**INFORMATION GIVEN:**
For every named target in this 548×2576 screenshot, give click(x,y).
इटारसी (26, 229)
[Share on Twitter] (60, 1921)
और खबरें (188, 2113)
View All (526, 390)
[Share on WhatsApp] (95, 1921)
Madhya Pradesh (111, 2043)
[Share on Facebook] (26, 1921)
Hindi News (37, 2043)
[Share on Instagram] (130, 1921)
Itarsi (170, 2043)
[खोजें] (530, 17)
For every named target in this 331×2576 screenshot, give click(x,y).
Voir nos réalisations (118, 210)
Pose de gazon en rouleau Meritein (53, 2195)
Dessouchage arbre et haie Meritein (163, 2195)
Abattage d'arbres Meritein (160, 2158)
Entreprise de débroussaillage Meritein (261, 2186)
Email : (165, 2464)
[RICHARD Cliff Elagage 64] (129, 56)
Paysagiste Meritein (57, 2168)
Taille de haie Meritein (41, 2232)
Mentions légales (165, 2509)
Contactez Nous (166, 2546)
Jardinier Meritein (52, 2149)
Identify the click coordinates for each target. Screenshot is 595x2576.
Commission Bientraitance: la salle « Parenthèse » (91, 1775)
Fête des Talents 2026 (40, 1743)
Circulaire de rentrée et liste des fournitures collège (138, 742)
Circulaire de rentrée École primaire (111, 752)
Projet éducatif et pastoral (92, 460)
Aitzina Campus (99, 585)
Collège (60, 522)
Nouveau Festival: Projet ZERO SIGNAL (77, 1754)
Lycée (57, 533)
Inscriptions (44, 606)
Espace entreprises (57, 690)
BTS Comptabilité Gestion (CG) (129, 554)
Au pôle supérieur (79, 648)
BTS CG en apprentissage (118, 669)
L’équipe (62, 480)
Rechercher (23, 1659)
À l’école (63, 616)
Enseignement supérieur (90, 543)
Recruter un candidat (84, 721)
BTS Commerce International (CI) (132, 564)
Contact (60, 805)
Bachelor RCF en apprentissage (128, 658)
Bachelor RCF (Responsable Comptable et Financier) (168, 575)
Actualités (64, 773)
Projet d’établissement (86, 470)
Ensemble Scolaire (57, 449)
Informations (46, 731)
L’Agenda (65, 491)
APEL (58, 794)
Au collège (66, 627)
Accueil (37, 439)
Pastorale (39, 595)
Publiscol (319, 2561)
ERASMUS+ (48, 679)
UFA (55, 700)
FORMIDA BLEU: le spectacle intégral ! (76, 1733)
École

**BRIEF:** Reply with nothing but the number of lines in the data that include the word "named".

**EXERCISE ANSWER:** 2